Friday, February 13, 2009

Winter Vacation '08 - Paris - The Eating, Part I (Festivo)

Through a fortunate hotel selection for our first trip to Paris in March 2002, Judy and I became familiar with the neighborhood around Rue des Martyrs in the 9th arrondissement (profiled in 2005 by the NYTimes).

It was sheer luck then that I booked us at Les Trois Poussins. I found it on Expedia -- the price was right and the pictures seemed decent. This was in the day before TripAdvisor had built up 179 reviews on the place. So with fairly limited info I pulled the trigger and hoped for the best.

I panicked a little bit on the flight over as I read more about the area and was realizing that we were really close to the 'red light district' of Pigalle.

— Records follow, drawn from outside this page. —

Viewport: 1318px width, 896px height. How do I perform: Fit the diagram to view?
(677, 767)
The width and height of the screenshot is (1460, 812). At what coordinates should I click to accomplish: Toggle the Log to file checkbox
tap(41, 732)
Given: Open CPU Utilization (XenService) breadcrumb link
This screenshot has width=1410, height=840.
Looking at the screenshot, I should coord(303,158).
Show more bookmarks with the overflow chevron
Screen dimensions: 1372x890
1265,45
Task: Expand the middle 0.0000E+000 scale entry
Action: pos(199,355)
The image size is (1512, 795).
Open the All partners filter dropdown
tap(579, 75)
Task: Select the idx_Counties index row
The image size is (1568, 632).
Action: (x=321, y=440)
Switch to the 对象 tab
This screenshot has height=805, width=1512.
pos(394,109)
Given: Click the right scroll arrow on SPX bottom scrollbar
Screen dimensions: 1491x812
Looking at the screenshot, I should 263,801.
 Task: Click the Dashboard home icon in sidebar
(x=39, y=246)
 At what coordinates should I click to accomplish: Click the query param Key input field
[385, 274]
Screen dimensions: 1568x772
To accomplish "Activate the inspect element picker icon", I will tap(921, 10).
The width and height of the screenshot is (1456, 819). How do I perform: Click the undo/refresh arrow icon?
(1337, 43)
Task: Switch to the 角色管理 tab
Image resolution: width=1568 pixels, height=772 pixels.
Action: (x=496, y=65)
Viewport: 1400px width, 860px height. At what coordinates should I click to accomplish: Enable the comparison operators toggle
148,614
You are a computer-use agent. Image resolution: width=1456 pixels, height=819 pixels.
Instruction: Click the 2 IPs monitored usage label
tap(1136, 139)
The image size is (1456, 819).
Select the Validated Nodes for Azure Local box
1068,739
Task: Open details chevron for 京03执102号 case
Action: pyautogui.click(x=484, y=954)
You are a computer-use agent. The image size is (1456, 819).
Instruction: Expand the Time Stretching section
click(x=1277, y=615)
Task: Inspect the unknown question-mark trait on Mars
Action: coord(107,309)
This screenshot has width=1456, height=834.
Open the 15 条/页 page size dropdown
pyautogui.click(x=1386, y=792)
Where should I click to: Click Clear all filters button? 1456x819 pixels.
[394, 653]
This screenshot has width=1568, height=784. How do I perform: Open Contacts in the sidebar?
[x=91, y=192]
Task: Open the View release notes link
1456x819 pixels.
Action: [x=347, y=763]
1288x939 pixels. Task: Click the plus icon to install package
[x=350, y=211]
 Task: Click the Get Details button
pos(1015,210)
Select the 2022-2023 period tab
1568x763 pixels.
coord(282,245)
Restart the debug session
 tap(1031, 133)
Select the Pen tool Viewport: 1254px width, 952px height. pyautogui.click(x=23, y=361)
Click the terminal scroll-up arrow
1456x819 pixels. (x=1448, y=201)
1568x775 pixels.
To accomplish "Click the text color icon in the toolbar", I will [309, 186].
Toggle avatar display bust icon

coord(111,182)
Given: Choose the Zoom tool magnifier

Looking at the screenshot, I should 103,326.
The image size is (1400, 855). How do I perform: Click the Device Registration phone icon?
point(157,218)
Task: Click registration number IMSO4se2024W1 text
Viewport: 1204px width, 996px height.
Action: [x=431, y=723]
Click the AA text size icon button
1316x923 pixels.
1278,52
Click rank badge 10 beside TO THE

I had visions of the old Combat Zone in Boston where my friends and I would occasionally venture for sport during high school and college. But once Judy and I were on the ground and wandering about the neighborhood we realized it really wasn't that big of a deal. We did see a few dicey places, but it was nothing you don't see in just about every big city.

partial google map of 9th arrondissement, from les trois poussins to pigalle, with rue des martyrs highlighted
A = Les Trois Poussins; B = Pigalle; red box highlights part of Rue des Martyrs

Rue des Martyrs, Paris, near Festivo

The point of all this background is that Rue des Martyrs turned out to be a great place with a number of nice little restaurants and shops. On each of our successive trips here we always end up gravitating back into this "hood". And this time we finally got a chance to try Festivo.

exterior of Festivo, Rue des Martyrs, Paris

We had wanted to try it during one of our previous visits but never made it in as it always seemed pretty crowded.

Judy @ Festivo, Paris

But on our first night out this time we got lucky. We got a table for two right in the window and our waiter was great. I always worry a little bit about the response I'm going to get when I break out the "est-ce-que vous parlez anglais?" But this guy (1) did speak English and (2) was very friendly.

interior of Festivo, Rue des Martyrs, Paris

So I exhaled. Then we both settled in and had a nice meal. Starting with a preposterously large 'appetizer' of caprese salad. This seriously was enough tomatoes for 6 people.

caprese salad @ Festivo, Paris

The entrees were great. Not sure how appetizing these dim pictures from my BlackBerry make them look, but trust me, they were quite nice.

spicy honey pesto pasta @ Festivo, Paris

Judy got some linguine in a spicy honey pesto sauce (which she has promised to try and emulate back home because it was that good).

And I got a fairly simple gnocchi with prosciutto. But just because it was simple doesn't mean it wasn't excellent. It was. After a long flight, followed by the car ride and bag schlep to our apartment, followed by a 3 or 4 hour zonk out nap, followed by a ~20 minute walk down the hill, this was a spectacularly comforting meal.